En un hecho que hoy cobra un nuevo significado ambiental, una hembra de cóndor andino fue liberada en Palca, en el departamento de La Paz, tras dos meses de recuperación intensiva, evidenciando que la acción coordinada y la responsabilidad humana pueden marcar la diferencia en la conservación de especies amenazadas.
El ave, rescatada en febrero en condiciones críticas, regresó a su hábitat natural luego de un proceso especializado en el Bioparque Vesty Pakos, donde recibió atención veterinaria, monitoreo permanente y rehabilitación progresiva. La liberación se realizó en el municipio de Palca, cerca del lugar donde fue encontrada, siguiendo protocolos que favorecen su adaptación.

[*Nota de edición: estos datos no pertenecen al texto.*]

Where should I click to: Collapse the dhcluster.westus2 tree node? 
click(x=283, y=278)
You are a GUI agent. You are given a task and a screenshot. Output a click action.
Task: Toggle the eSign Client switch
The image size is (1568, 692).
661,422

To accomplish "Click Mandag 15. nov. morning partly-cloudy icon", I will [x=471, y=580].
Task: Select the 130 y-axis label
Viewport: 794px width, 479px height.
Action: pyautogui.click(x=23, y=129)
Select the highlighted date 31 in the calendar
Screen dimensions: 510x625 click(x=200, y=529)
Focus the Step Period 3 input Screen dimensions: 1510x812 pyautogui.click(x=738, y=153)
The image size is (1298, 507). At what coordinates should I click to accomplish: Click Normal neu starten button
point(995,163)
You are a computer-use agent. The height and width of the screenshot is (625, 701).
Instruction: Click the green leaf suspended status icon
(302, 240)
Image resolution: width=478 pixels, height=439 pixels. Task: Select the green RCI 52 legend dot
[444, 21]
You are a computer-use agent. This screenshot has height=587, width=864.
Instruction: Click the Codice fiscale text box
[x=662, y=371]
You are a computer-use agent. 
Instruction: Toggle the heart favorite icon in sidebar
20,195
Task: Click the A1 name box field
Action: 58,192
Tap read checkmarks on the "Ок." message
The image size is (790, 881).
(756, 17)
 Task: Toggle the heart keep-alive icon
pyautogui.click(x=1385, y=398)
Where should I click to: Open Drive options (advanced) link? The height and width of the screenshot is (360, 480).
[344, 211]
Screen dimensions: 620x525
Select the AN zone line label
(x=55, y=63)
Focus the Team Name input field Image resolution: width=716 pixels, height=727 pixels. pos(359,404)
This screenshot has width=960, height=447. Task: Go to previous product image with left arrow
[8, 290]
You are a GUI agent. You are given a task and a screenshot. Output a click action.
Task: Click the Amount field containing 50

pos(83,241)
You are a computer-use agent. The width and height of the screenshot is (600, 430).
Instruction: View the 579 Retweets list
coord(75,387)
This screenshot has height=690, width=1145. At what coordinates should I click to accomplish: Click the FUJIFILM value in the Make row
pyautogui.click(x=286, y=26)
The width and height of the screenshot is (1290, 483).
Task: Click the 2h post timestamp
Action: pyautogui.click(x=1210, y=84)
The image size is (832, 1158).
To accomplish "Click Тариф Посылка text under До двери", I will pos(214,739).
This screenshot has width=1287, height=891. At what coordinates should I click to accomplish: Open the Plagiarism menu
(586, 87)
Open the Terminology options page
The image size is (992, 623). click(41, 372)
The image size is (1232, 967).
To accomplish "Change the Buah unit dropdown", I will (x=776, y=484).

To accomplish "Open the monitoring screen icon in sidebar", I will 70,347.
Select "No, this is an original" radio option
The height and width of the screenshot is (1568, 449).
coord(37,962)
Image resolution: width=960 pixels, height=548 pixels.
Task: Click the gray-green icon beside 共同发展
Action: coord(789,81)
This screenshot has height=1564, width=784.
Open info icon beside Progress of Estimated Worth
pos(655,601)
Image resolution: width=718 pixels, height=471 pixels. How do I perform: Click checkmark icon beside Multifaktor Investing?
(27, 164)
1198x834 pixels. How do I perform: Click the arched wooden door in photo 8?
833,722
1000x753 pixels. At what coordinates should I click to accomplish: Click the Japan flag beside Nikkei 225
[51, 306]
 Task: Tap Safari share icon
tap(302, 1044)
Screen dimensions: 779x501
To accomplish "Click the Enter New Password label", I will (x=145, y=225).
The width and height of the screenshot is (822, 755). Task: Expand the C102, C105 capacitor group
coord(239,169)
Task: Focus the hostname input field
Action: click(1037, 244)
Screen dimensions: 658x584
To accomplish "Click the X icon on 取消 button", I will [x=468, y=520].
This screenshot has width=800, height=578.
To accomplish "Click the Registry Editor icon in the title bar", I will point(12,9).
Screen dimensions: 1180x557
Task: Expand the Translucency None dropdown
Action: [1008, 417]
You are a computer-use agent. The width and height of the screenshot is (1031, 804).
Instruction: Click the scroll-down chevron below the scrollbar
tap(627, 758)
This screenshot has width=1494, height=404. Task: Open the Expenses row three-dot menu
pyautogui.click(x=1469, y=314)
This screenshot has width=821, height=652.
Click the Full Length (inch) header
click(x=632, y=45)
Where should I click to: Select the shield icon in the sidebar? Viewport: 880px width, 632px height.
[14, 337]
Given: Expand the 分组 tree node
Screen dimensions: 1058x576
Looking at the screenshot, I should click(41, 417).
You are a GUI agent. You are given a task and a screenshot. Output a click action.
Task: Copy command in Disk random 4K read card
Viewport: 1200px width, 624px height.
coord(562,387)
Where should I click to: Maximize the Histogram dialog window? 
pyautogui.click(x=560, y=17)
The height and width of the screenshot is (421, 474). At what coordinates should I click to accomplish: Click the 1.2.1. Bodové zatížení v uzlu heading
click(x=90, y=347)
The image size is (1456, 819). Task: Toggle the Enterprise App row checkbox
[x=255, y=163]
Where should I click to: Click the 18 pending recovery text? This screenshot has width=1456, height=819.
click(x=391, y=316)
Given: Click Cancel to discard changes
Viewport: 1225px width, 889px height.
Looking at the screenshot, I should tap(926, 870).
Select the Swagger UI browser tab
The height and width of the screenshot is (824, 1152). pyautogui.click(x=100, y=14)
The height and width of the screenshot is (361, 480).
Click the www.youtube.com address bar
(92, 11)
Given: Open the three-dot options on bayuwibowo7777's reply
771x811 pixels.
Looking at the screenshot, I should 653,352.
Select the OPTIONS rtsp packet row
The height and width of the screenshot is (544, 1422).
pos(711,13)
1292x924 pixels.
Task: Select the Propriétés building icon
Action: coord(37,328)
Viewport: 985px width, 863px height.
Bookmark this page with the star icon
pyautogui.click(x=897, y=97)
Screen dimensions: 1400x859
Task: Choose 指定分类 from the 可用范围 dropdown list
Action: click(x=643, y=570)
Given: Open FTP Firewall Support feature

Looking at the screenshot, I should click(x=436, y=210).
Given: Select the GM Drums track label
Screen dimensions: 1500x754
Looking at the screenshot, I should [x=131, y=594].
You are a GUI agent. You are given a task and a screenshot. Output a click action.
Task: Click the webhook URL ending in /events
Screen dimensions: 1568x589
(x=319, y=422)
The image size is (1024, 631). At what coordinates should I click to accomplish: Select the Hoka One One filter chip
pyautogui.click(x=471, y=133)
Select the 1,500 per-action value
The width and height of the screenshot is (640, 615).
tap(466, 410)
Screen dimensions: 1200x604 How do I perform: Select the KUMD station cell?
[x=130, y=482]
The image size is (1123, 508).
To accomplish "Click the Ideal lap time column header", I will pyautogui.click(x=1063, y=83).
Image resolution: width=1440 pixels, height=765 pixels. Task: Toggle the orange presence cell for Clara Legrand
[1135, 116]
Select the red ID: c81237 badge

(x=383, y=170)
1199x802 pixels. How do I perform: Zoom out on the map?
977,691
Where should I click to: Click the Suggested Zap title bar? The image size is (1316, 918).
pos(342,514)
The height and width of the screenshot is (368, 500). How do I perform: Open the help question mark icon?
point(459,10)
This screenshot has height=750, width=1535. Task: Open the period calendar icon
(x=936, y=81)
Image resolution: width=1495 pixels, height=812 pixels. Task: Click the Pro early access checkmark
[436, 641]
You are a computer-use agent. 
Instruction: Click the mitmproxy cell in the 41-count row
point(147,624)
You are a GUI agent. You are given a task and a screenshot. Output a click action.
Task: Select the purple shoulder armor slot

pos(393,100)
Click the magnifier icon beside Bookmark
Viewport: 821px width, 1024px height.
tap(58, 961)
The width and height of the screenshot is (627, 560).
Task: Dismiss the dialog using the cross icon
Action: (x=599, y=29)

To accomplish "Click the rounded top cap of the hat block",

Según el director del bioparque, Omar Rocha, el cóndor llegó deshidratado, con bajo peso y desorientado. Durante su recuperación, logró estabilizarse hasta alcanzar un peso de 8,9 kilogramos, recuperando también su fuerza y capacidad de vuelo. El momento de su liberación fue descrito como emotivo, cuando el ave finalmente alzó vuelo nuevamente en su entorno natural.
Este caso refleja no solo un éxito técnico, sino también el resultado del trabajo conjunto entre instituciones como la Dirección General de Biodiversidad, Pofoma, la Gobernación paceña y equipos especializados en fauna silvestre. La articulación interinstitucional permitió aplicar un protocolo adecuado para garantizar mayores probabilidades de supervivencia.
El Bioparque Vesty Pakos, considerado un centro de rescate, rehabilitación y conservación de fauna silvestre, cumple un rol clave en este tipo de intervenciones. Más allá de ser un espacio de resguardo, funciona como un referente técnico en Bolivia para la atención de especies afectadas por factores como la intervención humana, la contaminación o la pérdida de hábitat.
En la actual gestión, ya se logró la liberación de cinco cóndores, consolidando una experiencia que salva vidas y aporta a la preservación de una de las aves más emblemáticas de los Andes. Sin embargo, este hecho también deja una advertencia: muchas de estas situaciones son consecuencia directa de acciones humanas.
La imagen del cóndor surcando nuevamente los cielos no solo simboliza el cierre de un proceso exitoso, sino que interpela a la sociedad sobre la urgencia de cuidar la naturaleza. Proteger los ecosistemas y la vida que en ellos habita no es una opción, sino una responsabilidad compartida que define el futuro del equilibrio ambiental.